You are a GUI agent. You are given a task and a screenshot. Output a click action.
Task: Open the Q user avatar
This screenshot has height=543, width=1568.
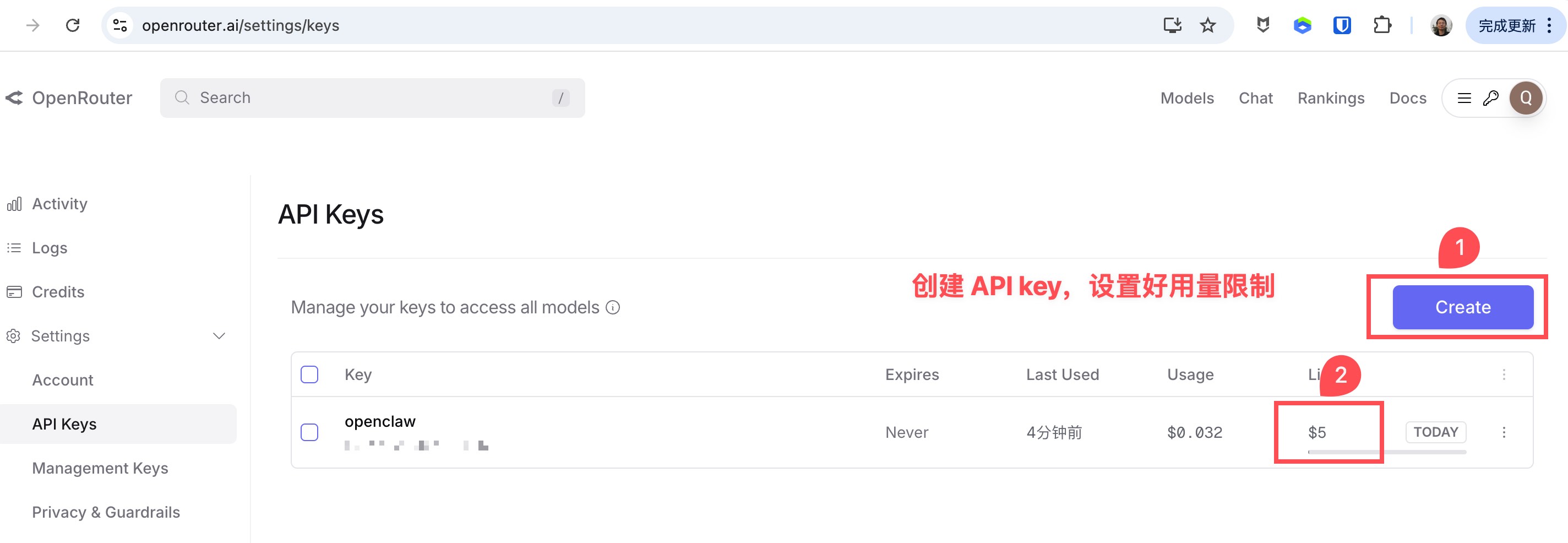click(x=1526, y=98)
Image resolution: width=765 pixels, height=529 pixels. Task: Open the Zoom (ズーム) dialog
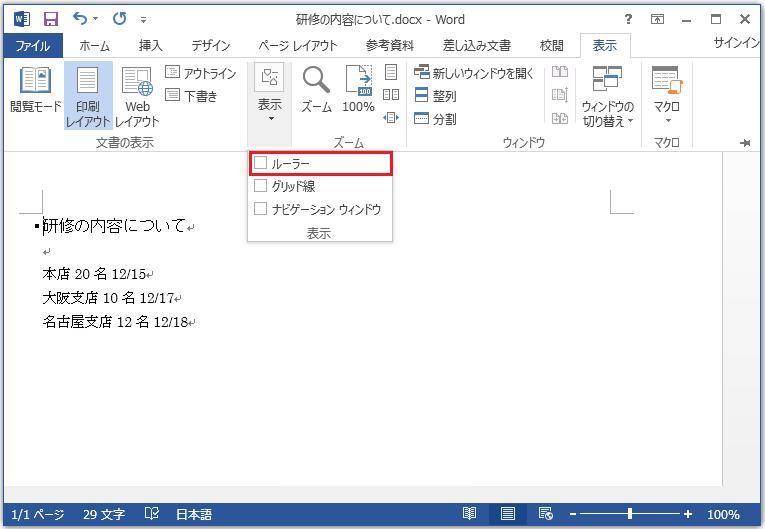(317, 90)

:::

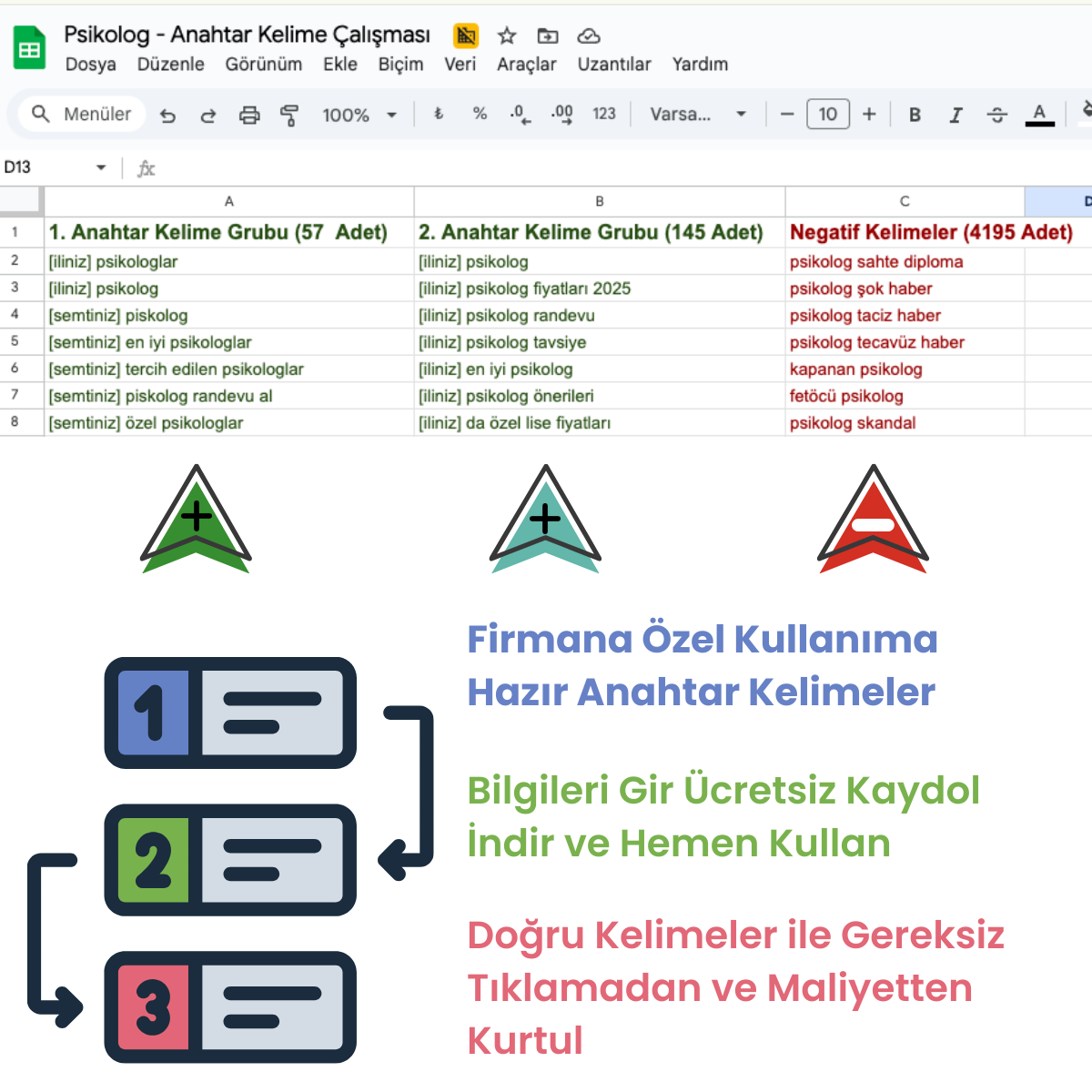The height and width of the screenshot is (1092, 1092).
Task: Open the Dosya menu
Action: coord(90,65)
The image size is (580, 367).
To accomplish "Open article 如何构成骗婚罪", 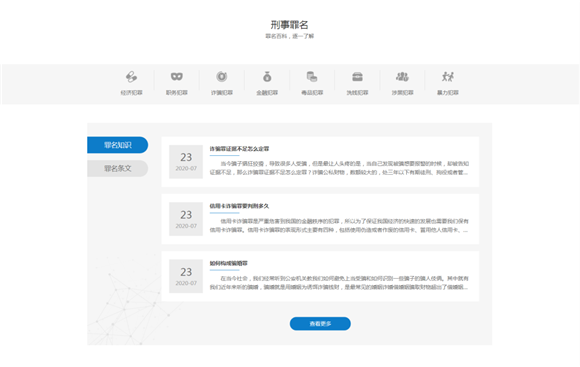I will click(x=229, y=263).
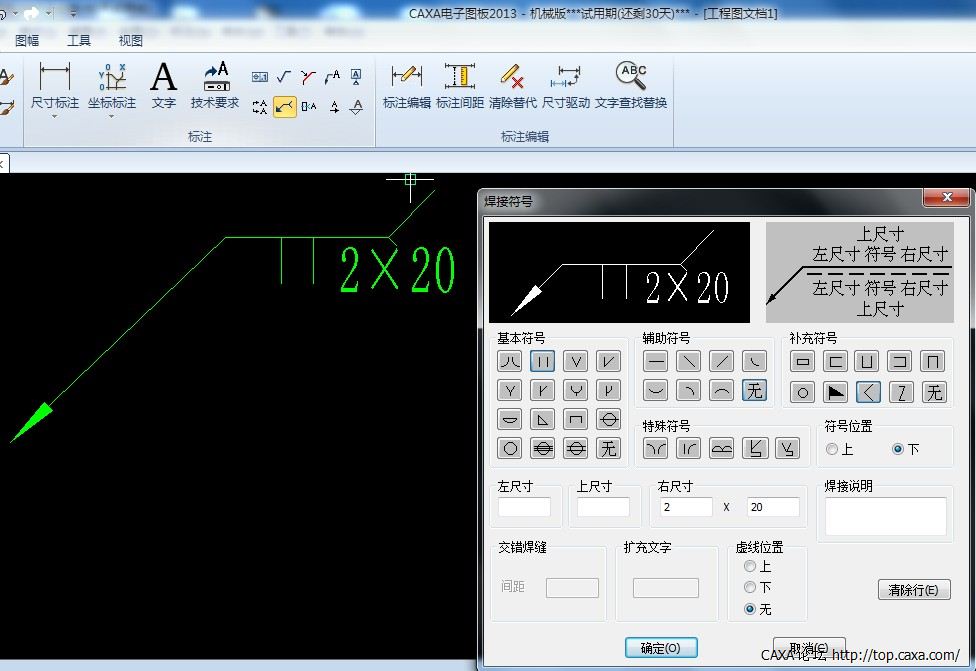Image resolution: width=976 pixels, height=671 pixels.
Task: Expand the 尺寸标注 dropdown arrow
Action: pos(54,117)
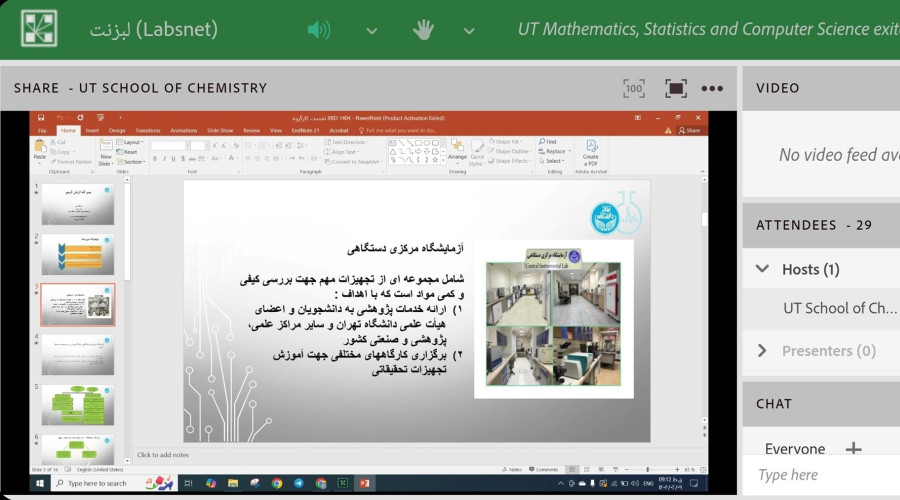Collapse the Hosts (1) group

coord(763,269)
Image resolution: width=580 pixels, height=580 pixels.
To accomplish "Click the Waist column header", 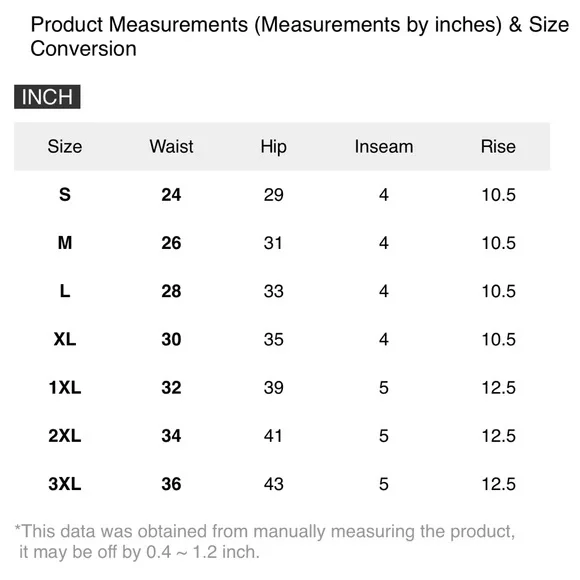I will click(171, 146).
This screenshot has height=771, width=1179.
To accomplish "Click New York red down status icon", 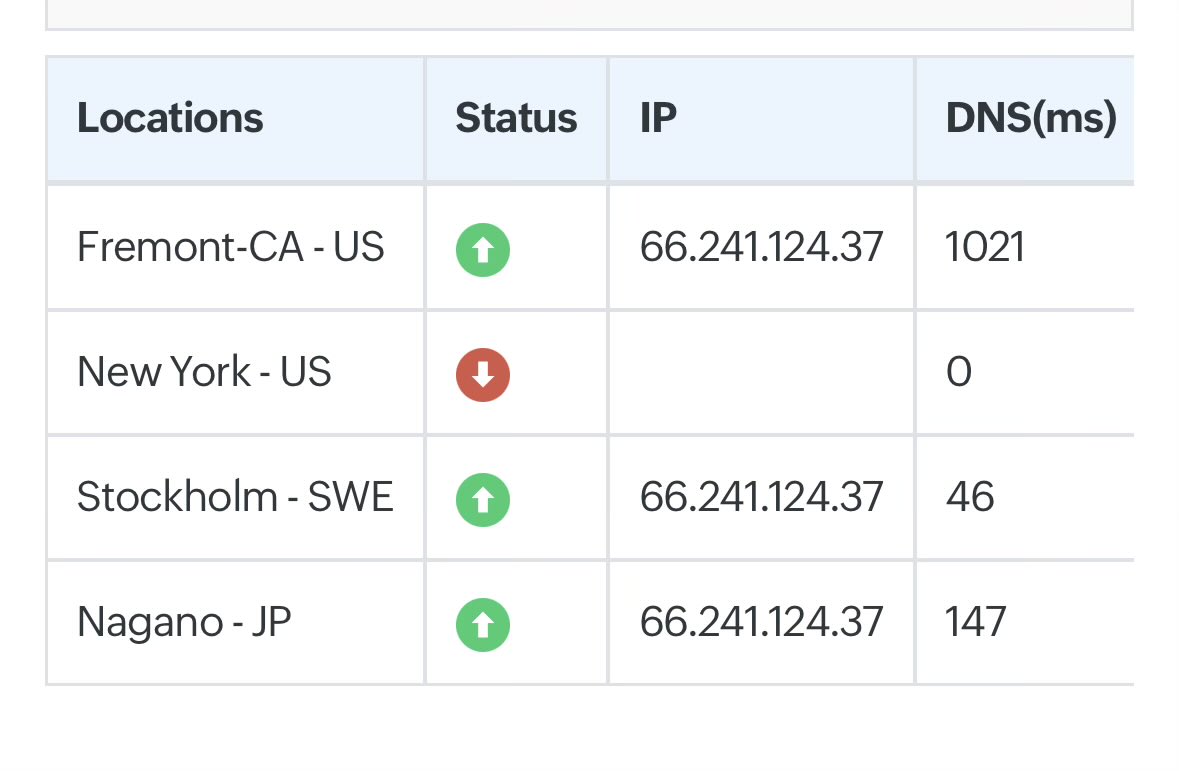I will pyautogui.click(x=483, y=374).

:::

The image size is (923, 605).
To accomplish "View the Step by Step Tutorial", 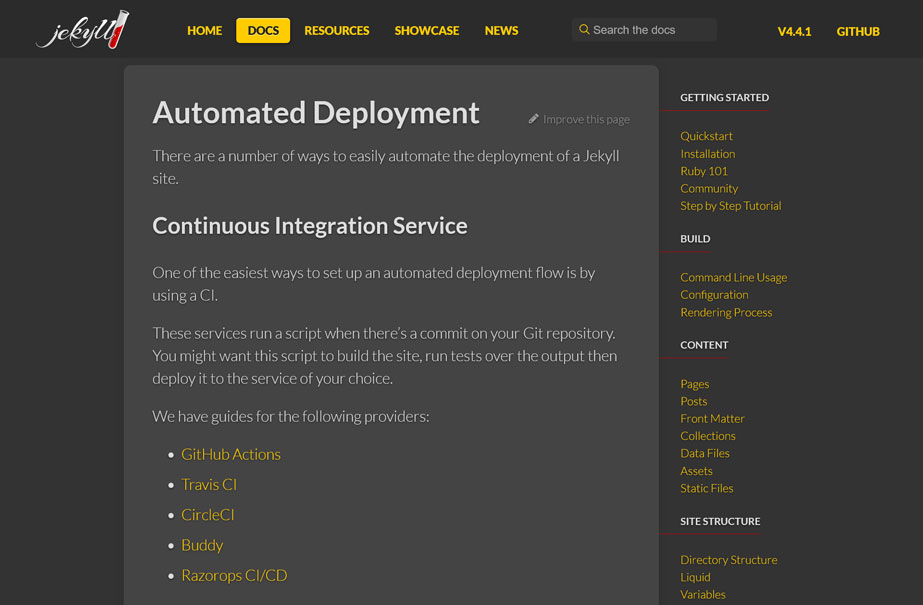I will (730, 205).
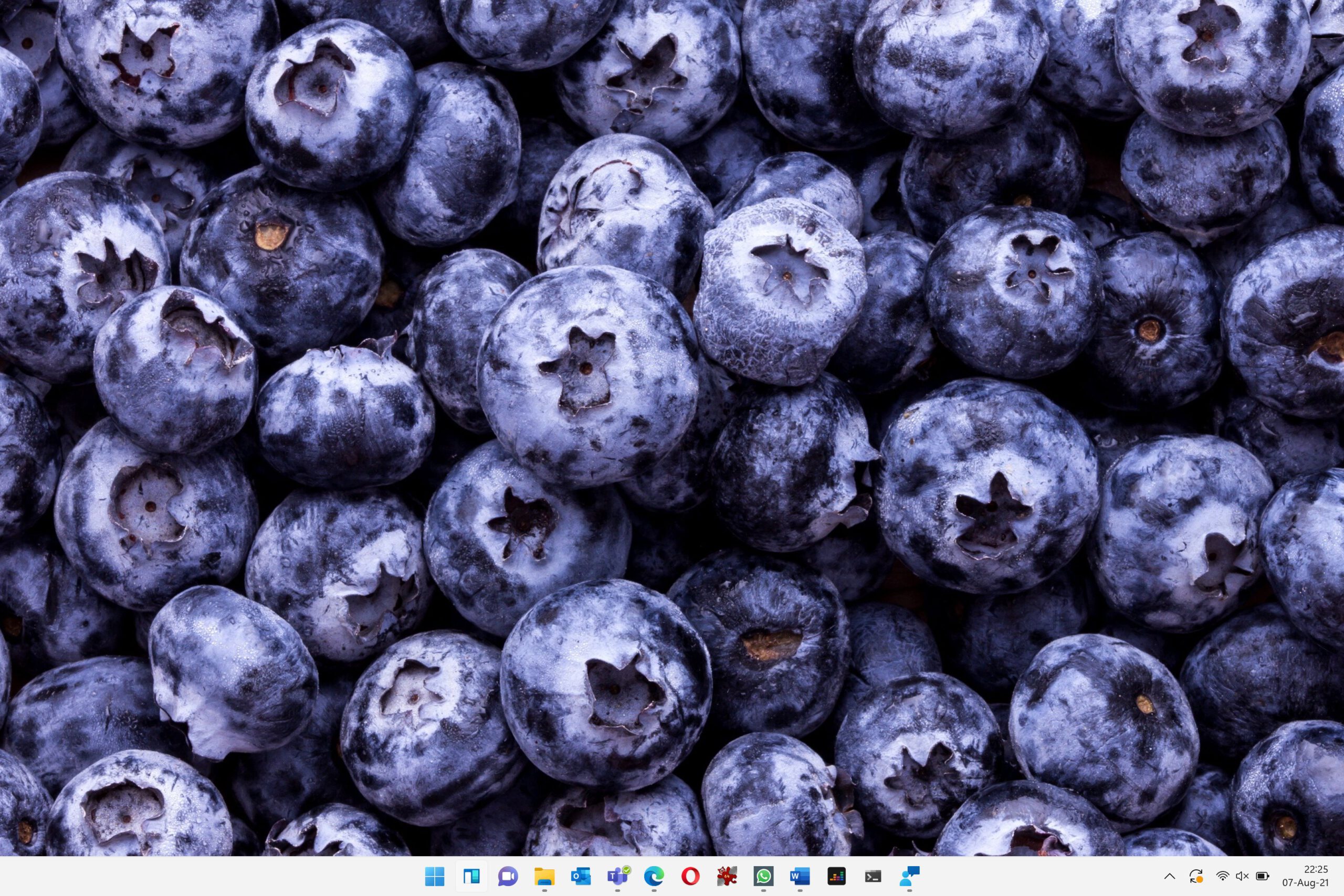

:::

# [Requirement]
Rewrite the rows starting at the line with "You are a GUI" and ending at the line with "click(x=1526, y=98)", substituting "screen image" for "screenshot" and keeping everything else unchanged. Leave the pictures out of your answer.

# [Worked solution]
You are a GUI agent. You are given a task and a screen image. Output a click action.
Task: Open the Q user avatar
This screen image has height=543, width=1568.
click(x=1526, y=98)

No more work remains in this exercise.